[Reader-list] On Aqeel Shatir

anupam chakravartty c.anupam at gmail.com
Sat Jan 1 19:11:59 IST 2011


http://www.hindu.com/2011/01/01/stories/2011010163691800.htm

*In Gujarat, a poet takes on Urdu Academy*

Manas Dasgupta

AHMEDABAD: Aqeel Shatir, a budding Urdu poet of the city, has decided to
take on the Gujarat Urdu Sahitya Academy, which has penalised him for
including an allegedly defamatory paragraph on Chief Minister Narendra Modi
in a foreword to his book of poems published with government aid.

Claiming that the copies of the book on sale do not contain the
objectionable paragraph, Mr. Shatir has questioned the Academy's wisdom in
seeking refund. “Will my mere returning the money restore Mr. Modi's image
among the people?”

But the Academy has not stated why Mr. Shatir's explanation is not amenable
to it; nor has it taken up his challenge to prove that the copies on sale
did not carry the objectionable paragraph. “Not me, but the Academy should
be blamed for damaging the Chief Minister's image by putting back on the
public domain a non-existent and long-forgotten issue,” he says. “How can
the damage be repaired by my paying back the money as asked by the Academy?”

The paragraph critical of Mr. Modi for the 2002 communal riots was written
by another poet Raunaq Afroz Bhiwandi, one of the famous Urdu writers who
wrote the foreword to Mr. Shatir's first book of poems Abhi Zinda Hoon Main
(I am Still Alive). The book was published in October 2008, with the
Academy's assistance of Rs.10, 000, which is meant for budding writers who
need help to bring out their works.

Mr. Shatir maintains that his poems were not based on the riots. But Mr.
Bhiwandi thought so and incorporated a paragraph against Mr. Modi in his
five-page foreword. Unfortunately, the book with the contentious paragraph
was printed before Mr. Shatir's attention was drawn to it by another Urdu
writer and Academy member Mohiuddin Bombaywala, who was among the 80-odd
recipients of the book “gifted” by Mr. Shatir during the launch.

“As soon as my attention was drawn to it, I removed the pages containing the
paragraph from all the remaining copies before they were put up for sale in
the market,” claims Mr. Shatir. “The copies gifted to the noted writers that
carried the objectionable paragraph were only meant for private
circulation.”

However, the Academy served a notice on him on November 15, more than two
years after the book was published. It asked him to explain why he should
not be directed to refund the money “with interest” for “publicly damaging”
Mr. Modi's image. His December 1 reply, explaining the position and refuting
the allegation that the copies on sale continued to carry the paragraph, was
rejected by the Academy.

A three-line order, issued by Academy Registrar Harshad Trivedi on December
24, told Mr. Shatir that his explanation “has not been accepted, and you
should immediately return the amount with interest to the Academy.”
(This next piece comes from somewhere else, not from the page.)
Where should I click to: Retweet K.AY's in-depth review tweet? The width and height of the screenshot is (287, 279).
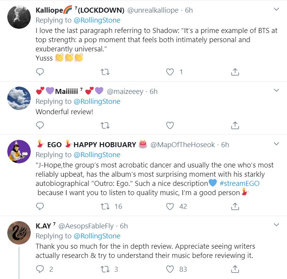tap(105, 269)
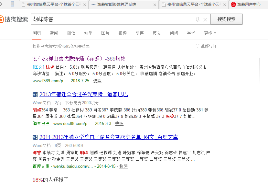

“I am going to fight it out,” says Mr. Shatir, an amateur photo-journalist
and an STD-PCO owner.

Further, the order did not mention when he must pay back the money and the
rate of interest as well as the period of interest. “How can the
government-run Academy ask me to pay back without specifying the necessary
details?”

In the past, Mr. Shatir tapped the Right to Information Act to pose
questions about the Academy's style of functioning and the alleged
irregularities in the disbursement of funds “in the name of rewards and
awards to the deserving writers.”

And he has vowed to carry on his work. “Whether or not I am forced to refund
the money, I am going to bombard the Academy with more searching questions
under the RTI and expose its wrongdoings.”